Louisiana lawmaker who skipped Constitutional Carry vote facing backlash

AP Photo/Melinda Deslatte

And rightfully so, given the shameful way that Constitutional Carry was defeated last session. You might recall that the Republican-controlled legislature approved the permitless carry bill with enough votes to override Gov. John Bel Edwards’ veto, at least if all of the lawmakers stuck together.

Instead, a couple of Republican state senators ended up skipping the override session, with Sen. Ronnie Johns supposedly unable to attend because of knee surgery. As we noted at the time, however, there were rumors that Johns was going to be appointed by Edwards to the state’s powerful Gaming Commission, which indeed happened not long after the veto override failed.

But Johns still needs to be confirmed by the Republican-controlled state Senate, and this weekend a faction of GOP activists launched an effort to block Johns’ appointment, arguing that he shouldn’t be rewarded for blocking passage of a key legislative priority.

Johns’ critics pushed a resolution at the Republican State Central Committee meeting Saturday to request the GOP-controlled Senate block Johns’ appointment to lead the Gaming Control Board.  The resolution ultimately failed because the committee didn’t have enough members in attendance at the meeting to take a vote.

There are 230 people on the committee, and representatives for only 90 votes were still in attendance when the resolution came up for a vote. Some attendees were voting for multiple members by proxy.
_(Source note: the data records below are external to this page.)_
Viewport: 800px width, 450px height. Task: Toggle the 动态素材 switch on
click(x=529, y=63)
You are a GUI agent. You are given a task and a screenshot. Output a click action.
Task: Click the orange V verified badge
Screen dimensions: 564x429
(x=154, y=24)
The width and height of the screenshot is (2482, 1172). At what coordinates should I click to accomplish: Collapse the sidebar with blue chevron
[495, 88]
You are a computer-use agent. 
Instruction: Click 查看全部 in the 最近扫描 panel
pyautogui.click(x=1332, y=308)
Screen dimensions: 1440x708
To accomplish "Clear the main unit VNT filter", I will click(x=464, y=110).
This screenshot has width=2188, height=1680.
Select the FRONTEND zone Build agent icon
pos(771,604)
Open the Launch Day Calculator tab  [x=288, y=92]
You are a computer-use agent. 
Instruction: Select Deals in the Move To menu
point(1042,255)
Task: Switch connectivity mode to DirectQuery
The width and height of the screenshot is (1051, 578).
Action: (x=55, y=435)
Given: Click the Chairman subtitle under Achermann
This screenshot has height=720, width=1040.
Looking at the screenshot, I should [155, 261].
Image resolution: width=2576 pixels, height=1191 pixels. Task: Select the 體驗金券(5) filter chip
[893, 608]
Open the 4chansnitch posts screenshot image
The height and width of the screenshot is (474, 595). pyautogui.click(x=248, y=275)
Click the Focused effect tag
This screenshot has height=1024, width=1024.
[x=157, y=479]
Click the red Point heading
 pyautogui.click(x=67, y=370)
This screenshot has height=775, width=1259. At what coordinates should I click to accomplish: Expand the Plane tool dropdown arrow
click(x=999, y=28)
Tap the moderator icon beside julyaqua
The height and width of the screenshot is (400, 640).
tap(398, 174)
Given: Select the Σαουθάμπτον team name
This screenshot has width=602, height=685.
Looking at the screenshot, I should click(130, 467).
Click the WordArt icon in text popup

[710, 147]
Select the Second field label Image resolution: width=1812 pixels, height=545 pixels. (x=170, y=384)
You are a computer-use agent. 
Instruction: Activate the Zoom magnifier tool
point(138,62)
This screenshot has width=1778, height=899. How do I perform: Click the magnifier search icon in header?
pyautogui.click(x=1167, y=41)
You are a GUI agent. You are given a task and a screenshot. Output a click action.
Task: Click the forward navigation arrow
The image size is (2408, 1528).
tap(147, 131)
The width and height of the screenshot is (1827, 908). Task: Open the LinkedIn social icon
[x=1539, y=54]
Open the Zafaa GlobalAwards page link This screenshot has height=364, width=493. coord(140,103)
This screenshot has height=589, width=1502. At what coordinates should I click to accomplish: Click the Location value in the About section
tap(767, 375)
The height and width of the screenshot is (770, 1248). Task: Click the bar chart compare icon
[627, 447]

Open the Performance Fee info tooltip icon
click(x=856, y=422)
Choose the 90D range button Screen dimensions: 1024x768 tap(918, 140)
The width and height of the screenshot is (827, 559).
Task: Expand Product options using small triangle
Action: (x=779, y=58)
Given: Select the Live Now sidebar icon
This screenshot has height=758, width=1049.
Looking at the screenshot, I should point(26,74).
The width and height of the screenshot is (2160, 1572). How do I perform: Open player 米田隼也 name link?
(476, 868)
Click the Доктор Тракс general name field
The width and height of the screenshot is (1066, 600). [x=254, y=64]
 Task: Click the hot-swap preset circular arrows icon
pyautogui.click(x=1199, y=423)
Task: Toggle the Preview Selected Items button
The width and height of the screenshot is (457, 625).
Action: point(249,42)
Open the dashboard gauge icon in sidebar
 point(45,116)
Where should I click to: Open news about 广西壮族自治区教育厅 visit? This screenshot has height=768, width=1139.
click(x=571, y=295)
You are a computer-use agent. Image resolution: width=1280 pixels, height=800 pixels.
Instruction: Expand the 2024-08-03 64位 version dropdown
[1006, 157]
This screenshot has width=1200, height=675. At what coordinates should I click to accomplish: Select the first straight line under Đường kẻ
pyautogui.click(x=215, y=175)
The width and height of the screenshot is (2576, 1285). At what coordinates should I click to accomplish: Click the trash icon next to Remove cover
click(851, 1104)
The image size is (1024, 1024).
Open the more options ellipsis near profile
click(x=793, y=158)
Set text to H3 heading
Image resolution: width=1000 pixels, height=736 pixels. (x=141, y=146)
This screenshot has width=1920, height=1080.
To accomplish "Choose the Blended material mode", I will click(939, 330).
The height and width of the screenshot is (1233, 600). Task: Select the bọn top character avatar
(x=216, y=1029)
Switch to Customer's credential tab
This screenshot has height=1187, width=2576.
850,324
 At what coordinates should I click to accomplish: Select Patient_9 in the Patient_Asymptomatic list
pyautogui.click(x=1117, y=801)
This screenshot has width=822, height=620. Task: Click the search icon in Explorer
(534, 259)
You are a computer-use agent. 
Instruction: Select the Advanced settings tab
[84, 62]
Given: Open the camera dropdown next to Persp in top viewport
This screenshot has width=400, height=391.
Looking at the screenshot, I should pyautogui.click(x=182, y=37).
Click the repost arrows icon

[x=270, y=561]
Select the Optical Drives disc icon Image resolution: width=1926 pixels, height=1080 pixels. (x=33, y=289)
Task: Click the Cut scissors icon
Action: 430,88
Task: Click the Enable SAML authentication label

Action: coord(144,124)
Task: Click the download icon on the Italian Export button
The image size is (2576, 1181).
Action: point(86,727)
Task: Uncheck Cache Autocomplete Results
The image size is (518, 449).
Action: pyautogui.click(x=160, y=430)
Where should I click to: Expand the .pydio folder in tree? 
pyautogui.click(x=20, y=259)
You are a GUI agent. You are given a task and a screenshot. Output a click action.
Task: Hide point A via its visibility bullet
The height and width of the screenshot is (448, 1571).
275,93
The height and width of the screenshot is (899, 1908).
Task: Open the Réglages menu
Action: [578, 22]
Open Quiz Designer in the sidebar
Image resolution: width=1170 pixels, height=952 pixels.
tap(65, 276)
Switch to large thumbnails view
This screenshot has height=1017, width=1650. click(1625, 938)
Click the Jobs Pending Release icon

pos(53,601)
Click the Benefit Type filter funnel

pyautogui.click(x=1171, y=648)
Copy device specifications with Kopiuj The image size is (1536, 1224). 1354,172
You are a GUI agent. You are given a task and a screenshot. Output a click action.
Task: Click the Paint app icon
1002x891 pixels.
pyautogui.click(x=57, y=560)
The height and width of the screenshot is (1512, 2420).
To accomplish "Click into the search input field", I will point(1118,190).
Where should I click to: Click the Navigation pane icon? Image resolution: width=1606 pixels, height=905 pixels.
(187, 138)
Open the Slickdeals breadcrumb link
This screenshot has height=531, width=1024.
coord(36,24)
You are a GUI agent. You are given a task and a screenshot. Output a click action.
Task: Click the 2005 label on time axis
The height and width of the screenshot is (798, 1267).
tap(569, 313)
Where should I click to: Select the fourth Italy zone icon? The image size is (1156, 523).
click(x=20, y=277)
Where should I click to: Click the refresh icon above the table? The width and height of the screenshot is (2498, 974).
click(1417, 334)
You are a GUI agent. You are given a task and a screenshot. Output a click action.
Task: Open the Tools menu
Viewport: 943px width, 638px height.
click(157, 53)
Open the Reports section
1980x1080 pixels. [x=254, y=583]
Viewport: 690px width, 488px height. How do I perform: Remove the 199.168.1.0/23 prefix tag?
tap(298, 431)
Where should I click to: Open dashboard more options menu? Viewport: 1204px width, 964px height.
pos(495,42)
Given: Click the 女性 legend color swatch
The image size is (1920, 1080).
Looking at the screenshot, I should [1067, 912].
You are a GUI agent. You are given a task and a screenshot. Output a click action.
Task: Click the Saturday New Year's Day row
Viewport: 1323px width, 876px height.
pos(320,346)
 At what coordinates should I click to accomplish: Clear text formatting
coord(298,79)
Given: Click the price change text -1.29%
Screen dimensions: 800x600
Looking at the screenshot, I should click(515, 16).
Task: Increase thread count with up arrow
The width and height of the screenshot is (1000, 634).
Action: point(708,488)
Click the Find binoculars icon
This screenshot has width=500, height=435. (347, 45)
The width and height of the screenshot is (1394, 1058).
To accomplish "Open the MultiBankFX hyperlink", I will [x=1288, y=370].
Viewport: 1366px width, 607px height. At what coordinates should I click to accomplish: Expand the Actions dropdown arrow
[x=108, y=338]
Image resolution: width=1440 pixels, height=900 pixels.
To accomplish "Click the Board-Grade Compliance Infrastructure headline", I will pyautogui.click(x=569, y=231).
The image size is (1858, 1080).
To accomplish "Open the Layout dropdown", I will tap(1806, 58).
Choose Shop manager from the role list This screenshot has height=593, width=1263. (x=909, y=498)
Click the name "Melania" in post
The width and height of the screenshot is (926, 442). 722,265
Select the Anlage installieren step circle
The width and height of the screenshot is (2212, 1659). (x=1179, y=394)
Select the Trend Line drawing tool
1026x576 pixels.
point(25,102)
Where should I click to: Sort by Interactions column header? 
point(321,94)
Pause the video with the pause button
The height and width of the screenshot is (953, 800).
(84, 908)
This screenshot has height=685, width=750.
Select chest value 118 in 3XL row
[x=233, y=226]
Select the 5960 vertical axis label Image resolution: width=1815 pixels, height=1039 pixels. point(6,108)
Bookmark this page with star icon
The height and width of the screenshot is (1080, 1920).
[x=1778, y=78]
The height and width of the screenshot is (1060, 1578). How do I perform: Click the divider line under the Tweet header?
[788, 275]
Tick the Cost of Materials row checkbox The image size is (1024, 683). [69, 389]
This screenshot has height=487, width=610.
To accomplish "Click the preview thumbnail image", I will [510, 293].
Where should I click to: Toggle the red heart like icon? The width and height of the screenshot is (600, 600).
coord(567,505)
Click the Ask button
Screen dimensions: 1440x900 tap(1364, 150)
Right before the resolution on Johns was to be debated, Sen. Sharon Hewitt, R-Slidell, asked the committee for a quorum call to check if enough voting members were present. Hewitt is the head of the senate committee that will vote whether to confirm Johns as a gambling regulator.

As a senator, Johns was well-liked, respected and considered honest and fair by colleagues on both sides of the aisle. He is also a big booster for the gambling industry and was not shy about wanting the gambling regulator position. Casinos are among the biggest employers and an economic engine in Lake Charles, which Johns represented.

Johns could not be reached for comment Saturday.

Johns wasn’t the only GOP senator to originally vote for Constitutional Carry only to withhold his support during the veto override session. Besides Johns skipping the vote, Sen. Patrick Connick flip-flopped on his support, along with several other senators from both sides of the aisle.

According to the official vote count, the GOP’s Louie Bernard and Franklin Foil also switched from supporting the legislation during the regular session to voting against it in the veto override attempt. Additionally, Democrats Gary Carter, Jr. and Gary Smith, Jr. decided to toe the party line and back Edwards’ veto despite voting in favor of Constitutional carry just a few weeks ago.

Personally, I think the state party should sanction every Republican who flipped on Constitutional Carry, but Johns’ case is a little different that those sitting lawmakers, who can at least be challenged in a party primary. Johns wants to leave the Senate and assume the top slot at the state’s Gaming Board, so the easiest way for the party to punish him for his defection would be for his fellow senators to reject his nomination.

Even though the resolution to deny Johns his position on the Gaming Board failed on Saturday, his colleagues have been put on notice that the senator’s unwillingness to vote for Constitutional Carry when it really counted has rightfully (and righteously) ticked off many conservatives, and they don’t think Johns deserves to be rewarded for his legislative duplicity. We’ll see if that’s enough to doom his nomination to defeat, but if not don’t be surprised if grassroots activists in the state start demanding even more changes and accountability from state GOP leaders.